Return every line of the material below that contains the word "perform". Treat uppercase and lowercase as different.

* [Extracted entries]
++++++++++

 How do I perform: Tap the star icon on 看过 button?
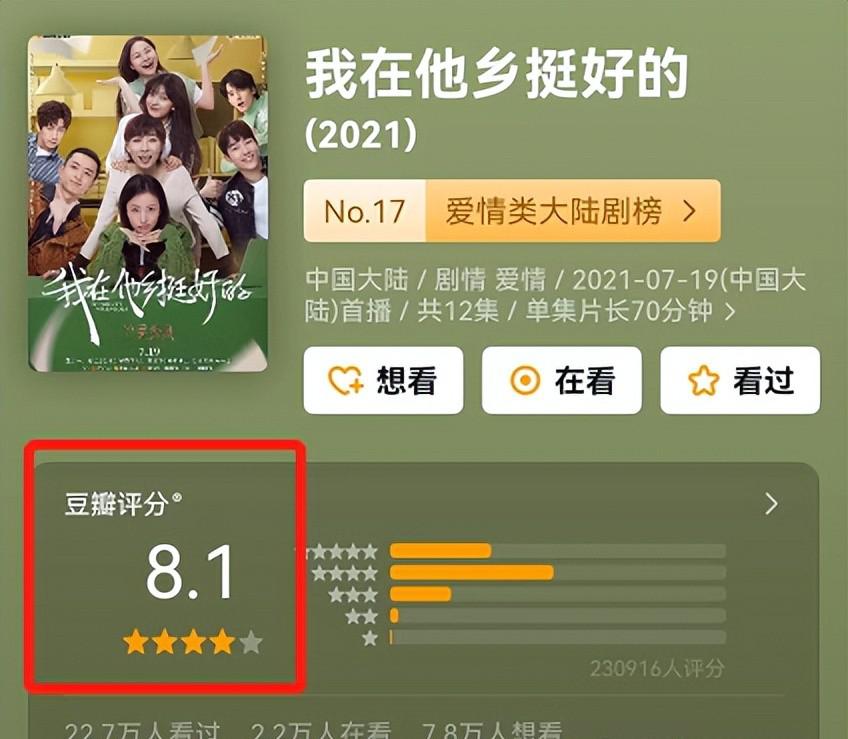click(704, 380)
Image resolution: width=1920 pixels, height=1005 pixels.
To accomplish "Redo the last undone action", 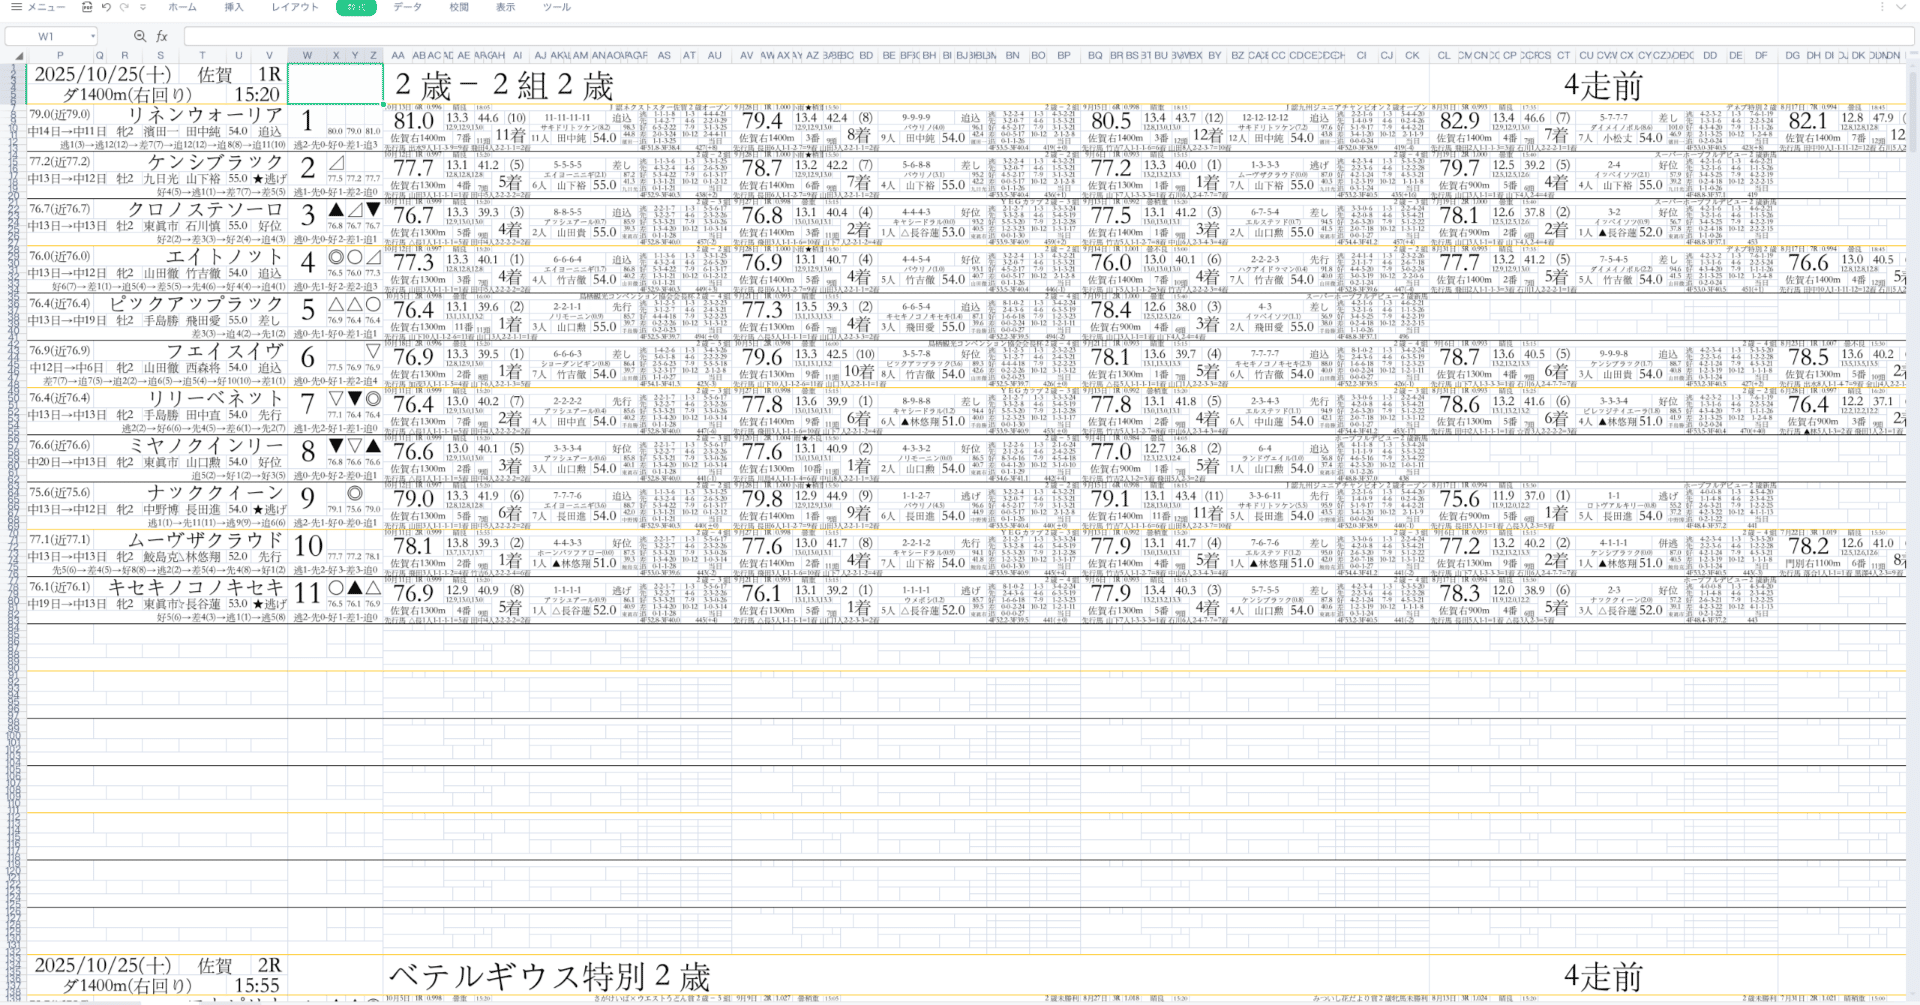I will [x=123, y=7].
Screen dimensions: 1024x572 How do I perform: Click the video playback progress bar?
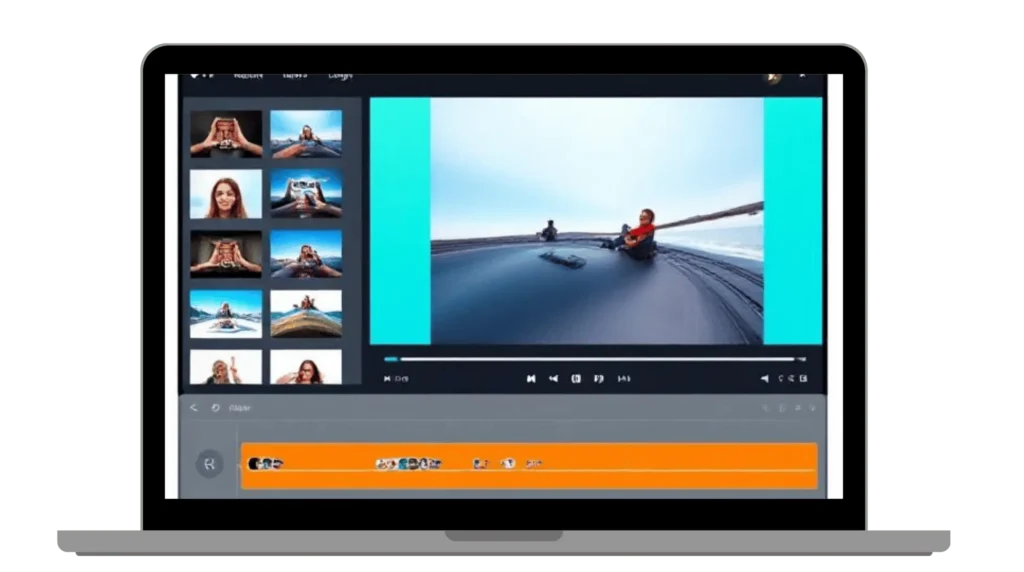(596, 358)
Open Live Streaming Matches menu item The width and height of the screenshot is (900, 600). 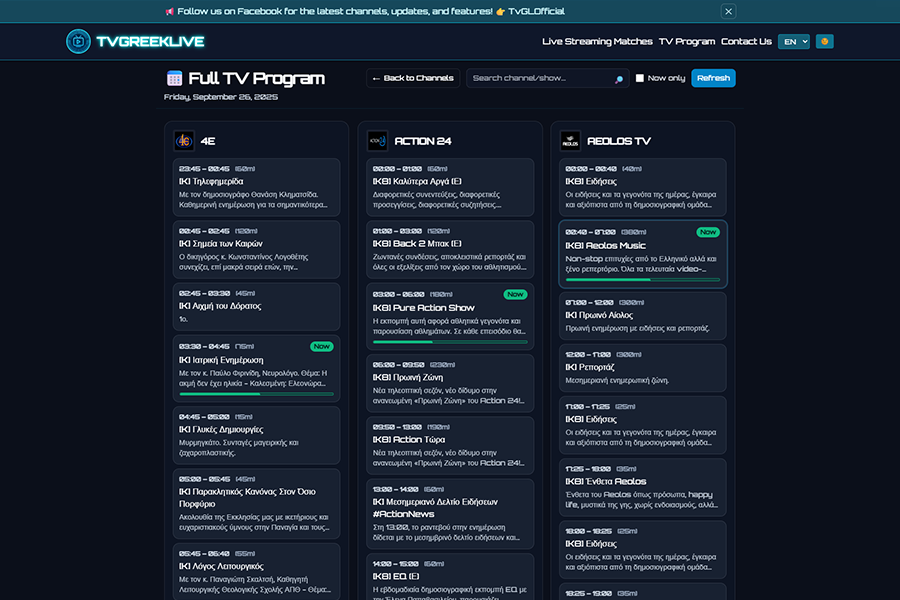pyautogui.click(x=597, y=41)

++++++++++

* [Solution for this task]
 How do I perform: Tap the star icon on 看过 button?
Screen dimensions: 1024x572 How do I perform: Click the video playback progress bar?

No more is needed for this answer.